* To be done *
Duplicate each of the following entries line for line, leaving every character unchanged.

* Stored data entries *
-------------------------

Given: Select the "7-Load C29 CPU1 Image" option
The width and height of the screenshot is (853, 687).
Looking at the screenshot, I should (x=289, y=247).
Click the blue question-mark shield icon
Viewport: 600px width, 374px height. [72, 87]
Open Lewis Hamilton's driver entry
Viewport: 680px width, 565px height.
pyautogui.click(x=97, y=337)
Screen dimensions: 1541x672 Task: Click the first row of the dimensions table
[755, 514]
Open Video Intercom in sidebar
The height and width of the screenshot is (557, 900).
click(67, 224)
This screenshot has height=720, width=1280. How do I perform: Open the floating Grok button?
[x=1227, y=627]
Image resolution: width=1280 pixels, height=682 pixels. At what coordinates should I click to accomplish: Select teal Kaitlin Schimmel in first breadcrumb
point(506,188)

-------------------------

* Output for this exercise *
Given: Select the "7-Load C29 CPU1 Image" option
The width and height of the screenshot is (853, 687).
Looking at the screenshot, I should (x=289, y=247).
Click the blue question-mark shield icon
Viewport: 600px width, 374px height. [72, 87]
Open Lewis Hamilton's driver entry
Viewport: 680px width, 565px height.
pyautogui.click(x=97, y=337)
Screen dimensions: 1541x672 Task: Click the first row of the dimensions table
[755, 514]
Open Video Intercom in sidebar
The height and width of the screenshot is (557, 900).
click(67, 224)
This screenshot has height=720, width=1280. How do I perform: Open the floating Grok button?
[x=1227, y=627]
Image resolution: width=1280 pixels, height=682 pixels. At what coordinates should I click to accomplish: Select teal Kaitlin Schimmel in first breadcrumb
point(506,188)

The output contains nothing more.